#### Your instructions
From the records below, output exactly the lines running from the line containing "Given: Click the panel" through the line containing "Open the window", and no others.

#### The data
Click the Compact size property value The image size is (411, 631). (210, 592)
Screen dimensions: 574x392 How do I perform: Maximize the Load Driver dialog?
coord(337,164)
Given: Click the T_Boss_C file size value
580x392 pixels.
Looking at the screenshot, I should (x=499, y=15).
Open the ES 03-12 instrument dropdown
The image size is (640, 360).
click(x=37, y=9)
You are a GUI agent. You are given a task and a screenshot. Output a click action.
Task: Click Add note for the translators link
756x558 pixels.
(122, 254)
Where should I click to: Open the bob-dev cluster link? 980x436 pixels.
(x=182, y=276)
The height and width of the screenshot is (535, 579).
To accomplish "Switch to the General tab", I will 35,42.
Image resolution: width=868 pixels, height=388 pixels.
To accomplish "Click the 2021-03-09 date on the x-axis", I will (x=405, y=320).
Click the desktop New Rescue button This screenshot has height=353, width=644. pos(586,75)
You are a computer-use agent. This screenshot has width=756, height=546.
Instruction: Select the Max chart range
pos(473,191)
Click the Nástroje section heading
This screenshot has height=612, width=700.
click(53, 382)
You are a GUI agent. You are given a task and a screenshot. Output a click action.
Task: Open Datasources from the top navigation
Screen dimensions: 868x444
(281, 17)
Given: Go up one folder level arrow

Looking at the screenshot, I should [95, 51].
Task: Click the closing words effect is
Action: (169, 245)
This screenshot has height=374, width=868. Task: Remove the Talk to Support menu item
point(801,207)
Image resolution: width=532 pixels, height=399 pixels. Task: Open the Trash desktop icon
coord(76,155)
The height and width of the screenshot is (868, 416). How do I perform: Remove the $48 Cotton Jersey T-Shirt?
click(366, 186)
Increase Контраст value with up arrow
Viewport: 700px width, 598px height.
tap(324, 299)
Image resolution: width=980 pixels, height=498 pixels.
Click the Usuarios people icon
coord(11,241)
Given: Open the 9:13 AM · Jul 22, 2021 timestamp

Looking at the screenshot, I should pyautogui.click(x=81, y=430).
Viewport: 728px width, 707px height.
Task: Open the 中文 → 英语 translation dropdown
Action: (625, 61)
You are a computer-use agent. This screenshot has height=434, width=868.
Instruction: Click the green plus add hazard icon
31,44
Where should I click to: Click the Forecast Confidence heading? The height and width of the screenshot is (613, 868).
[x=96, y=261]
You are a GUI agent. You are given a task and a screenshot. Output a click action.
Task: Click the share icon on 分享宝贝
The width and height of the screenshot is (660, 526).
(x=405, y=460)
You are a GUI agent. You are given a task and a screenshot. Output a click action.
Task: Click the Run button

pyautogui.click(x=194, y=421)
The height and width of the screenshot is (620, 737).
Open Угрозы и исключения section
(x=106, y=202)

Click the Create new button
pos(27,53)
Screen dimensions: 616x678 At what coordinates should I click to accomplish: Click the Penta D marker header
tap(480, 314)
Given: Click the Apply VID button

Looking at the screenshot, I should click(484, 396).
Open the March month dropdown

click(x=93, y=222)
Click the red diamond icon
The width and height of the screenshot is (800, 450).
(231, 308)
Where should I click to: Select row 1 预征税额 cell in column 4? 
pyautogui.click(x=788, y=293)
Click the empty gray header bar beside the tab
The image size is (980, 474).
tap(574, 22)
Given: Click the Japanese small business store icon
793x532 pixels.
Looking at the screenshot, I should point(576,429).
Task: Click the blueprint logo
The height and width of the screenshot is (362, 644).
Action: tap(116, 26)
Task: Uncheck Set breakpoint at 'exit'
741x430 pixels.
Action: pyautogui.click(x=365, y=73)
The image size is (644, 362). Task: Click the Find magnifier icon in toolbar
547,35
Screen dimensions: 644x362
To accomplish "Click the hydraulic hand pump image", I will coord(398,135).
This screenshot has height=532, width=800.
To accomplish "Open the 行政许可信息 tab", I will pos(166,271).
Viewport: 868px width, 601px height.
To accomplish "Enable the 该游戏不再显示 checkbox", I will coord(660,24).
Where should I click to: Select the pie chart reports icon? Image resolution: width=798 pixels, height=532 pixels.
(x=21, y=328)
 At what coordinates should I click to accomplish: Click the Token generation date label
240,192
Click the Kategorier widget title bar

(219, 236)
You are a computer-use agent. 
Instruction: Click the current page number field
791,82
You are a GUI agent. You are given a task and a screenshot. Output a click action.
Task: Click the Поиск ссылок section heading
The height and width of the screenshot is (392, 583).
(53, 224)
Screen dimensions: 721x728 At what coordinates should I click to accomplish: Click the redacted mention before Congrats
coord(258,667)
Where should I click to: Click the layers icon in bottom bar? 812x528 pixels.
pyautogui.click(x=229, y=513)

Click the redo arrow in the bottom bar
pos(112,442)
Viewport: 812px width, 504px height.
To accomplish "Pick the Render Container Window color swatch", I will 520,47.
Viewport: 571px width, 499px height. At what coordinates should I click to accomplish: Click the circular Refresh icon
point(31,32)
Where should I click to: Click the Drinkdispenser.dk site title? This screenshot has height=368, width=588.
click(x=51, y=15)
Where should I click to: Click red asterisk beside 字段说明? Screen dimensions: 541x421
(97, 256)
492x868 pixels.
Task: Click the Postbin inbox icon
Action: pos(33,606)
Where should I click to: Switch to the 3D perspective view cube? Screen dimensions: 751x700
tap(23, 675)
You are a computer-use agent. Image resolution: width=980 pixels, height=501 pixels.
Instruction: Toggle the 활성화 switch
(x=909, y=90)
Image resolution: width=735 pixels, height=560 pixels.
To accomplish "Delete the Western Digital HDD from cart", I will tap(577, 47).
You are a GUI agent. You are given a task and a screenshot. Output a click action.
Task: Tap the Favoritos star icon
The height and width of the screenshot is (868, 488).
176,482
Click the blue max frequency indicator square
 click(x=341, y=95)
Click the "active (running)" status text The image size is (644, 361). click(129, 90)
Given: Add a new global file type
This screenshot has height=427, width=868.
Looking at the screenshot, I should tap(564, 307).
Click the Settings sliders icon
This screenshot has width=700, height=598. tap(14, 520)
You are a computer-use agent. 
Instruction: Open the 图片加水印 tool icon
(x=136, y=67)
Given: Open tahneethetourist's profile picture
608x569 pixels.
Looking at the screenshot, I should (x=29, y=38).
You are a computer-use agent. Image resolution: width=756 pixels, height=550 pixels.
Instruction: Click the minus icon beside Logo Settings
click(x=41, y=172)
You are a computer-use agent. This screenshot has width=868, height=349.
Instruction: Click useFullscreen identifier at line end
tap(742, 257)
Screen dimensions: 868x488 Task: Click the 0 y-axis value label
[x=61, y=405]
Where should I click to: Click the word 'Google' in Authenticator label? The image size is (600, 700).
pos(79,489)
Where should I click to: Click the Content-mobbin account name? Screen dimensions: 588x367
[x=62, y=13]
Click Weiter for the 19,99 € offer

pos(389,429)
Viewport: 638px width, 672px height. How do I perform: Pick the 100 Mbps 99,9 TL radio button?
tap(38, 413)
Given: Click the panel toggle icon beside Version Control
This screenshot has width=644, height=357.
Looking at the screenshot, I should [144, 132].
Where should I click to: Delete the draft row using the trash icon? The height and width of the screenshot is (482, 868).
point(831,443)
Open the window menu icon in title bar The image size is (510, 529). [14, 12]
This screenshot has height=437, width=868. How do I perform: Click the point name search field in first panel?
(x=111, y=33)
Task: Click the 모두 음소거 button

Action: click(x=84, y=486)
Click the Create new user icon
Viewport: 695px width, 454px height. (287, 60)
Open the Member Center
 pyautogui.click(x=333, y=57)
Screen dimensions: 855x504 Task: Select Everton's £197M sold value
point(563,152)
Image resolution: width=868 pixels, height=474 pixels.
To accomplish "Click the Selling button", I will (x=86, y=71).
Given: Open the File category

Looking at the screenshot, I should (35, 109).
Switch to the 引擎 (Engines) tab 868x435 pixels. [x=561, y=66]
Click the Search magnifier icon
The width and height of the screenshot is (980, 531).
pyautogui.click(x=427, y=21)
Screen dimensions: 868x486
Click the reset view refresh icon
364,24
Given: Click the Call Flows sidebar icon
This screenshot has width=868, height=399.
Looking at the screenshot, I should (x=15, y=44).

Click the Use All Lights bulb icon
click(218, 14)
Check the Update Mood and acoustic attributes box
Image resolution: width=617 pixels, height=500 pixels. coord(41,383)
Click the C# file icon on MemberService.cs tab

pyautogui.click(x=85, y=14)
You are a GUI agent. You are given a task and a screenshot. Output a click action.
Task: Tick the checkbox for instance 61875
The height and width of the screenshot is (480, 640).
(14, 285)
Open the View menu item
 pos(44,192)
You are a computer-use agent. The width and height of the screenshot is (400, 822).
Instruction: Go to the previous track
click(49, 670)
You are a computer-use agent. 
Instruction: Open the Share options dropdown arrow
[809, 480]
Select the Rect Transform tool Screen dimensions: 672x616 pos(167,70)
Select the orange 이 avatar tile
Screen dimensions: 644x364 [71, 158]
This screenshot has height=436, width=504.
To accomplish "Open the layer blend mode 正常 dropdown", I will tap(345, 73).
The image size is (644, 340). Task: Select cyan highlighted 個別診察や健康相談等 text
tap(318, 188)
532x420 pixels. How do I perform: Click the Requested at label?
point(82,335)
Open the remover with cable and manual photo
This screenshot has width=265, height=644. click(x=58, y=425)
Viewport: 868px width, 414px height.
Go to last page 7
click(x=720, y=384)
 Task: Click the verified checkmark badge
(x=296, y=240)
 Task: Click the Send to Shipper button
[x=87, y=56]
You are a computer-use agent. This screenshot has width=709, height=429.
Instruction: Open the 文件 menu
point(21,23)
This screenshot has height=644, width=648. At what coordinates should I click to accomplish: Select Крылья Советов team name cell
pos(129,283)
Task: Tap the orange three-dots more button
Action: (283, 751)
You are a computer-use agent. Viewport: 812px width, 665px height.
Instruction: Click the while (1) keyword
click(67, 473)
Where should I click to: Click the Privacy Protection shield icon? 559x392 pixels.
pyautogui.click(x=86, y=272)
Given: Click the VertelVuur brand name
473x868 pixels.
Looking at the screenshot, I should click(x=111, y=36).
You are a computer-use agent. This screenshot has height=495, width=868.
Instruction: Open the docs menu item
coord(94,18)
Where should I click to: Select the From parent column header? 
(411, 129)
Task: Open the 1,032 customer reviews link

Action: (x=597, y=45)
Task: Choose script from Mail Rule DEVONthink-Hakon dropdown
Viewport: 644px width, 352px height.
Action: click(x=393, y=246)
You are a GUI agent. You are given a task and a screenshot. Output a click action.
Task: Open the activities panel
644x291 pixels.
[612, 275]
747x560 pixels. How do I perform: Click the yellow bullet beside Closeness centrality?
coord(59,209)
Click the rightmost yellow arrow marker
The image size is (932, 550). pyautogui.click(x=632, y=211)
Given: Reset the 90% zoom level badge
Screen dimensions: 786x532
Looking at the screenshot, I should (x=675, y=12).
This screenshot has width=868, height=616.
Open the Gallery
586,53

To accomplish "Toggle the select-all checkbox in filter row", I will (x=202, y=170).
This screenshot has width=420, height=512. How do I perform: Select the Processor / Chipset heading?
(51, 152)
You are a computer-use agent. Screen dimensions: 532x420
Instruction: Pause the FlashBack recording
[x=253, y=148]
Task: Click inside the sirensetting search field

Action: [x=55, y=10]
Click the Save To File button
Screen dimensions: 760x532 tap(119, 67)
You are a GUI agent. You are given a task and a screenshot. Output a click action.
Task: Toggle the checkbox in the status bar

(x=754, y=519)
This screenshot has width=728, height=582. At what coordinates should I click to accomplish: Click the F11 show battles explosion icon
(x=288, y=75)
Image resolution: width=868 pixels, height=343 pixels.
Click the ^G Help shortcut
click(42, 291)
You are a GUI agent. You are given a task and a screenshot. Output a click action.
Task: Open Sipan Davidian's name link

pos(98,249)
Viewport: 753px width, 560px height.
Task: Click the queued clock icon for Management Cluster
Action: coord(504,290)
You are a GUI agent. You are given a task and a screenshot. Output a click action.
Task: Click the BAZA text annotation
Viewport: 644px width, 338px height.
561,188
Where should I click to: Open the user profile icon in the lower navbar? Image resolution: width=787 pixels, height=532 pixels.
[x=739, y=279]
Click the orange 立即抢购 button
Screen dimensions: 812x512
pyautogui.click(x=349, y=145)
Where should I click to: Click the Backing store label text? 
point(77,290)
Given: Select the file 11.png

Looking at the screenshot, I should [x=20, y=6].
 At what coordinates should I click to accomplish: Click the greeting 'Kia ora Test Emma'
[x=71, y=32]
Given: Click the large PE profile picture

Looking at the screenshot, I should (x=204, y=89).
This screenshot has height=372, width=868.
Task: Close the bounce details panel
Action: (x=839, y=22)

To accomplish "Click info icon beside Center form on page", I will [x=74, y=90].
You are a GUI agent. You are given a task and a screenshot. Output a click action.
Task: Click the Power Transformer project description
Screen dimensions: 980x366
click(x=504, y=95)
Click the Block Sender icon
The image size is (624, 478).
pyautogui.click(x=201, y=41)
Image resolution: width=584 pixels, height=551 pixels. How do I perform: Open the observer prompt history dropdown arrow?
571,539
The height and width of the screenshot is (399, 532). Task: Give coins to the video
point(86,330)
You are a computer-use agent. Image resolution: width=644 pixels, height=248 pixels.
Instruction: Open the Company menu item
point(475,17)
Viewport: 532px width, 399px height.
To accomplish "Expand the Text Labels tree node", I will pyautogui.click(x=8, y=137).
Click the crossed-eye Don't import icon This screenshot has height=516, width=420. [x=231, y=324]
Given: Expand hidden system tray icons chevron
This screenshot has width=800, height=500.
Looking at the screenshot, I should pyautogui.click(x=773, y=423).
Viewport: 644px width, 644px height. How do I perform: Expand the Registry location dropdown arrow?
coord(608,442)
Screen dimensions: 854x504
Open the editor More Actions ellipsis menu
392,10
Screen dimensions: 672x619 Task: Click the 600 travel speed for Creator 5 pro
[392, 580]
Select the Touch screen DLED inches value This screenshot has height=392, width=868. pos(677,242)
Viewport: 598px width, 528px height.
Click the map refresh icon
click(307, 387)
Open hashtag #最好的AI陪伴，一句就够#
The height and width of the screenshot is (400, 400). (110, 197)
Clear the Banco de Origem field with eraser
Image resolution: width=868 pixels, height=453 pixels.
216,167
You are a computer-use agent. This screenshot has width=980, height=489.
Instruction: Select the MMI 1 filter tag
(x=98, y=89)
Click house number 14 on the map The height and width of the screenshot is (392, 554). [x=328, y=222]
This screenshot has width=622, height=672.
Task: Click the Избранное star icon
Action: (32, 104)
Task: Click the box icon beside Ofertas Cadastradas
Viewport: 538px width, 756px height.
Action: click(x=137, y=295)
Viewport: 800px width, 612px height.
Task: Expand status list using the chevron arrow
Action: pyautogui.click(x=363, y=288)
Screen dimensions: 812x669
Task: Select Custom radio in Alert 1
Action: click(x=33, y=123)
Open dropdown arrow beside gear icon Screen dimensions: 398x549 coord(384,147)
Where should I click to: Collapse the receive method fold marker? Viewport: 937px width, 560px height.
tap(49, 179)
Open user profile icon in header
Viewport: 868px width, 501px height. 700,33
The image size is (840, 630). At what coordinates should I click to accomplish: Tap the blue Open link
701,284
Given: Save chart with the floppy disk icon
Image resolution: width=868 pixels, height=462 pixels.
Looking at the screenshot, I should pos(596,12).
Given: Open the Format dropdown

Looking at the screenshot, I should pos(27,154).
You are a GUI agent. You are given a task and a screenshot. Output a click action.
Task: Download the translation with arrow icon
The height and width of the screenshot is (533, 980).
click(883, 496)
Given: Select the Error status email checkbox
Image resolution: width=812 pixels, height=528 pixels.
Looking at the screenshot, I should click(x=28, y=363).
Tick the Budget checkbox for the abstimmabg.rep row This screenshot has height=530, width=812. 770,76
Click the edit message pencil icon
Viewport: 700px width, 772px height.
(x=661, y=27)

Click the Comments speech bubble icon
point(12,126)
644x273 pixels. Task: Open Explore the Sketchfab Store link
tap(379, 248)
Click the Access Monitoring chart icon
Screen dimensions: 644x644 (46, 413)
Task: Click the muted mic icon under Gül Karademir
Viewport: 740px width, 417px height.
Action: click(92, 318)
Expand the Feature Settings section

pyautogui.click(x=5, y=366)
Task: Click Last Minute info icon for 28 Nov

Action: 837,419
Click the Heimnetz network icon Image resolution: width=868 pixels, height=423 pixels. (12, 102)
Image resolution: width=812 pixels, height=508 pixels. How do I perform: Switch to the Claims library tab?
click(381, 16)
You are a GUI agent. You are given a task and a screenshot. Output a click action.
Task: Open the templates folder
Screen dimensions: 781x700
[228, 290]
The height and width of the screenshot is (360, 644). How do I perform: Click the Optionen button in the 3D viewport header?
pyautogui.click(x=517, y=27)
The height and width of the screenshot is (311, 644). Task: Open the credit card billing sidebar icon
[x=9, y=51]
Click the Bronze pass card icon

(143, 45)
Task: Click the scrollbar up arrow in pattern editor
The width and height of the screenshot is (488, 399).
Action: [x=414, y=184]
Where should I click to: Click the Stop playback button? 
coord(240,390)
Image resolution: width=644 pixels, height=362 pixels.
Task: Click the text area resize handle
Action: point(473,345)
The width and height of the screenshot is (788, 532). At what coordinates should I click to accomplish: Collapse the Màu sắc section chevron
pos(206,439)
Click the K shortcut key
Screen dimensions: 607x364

#### Task solution
Given: Click the panel toggle icon beside Version Control
This screenshot has width=644, height=357.
Looking at the screenshot, I should [144, 132].
Where should I click to: Delete the draft row using the trash icon? The height and width of the screenshot is (482, 868).
point(831,443)
Open the window menu icon in title bar The image size is (510, 529). [14, 12]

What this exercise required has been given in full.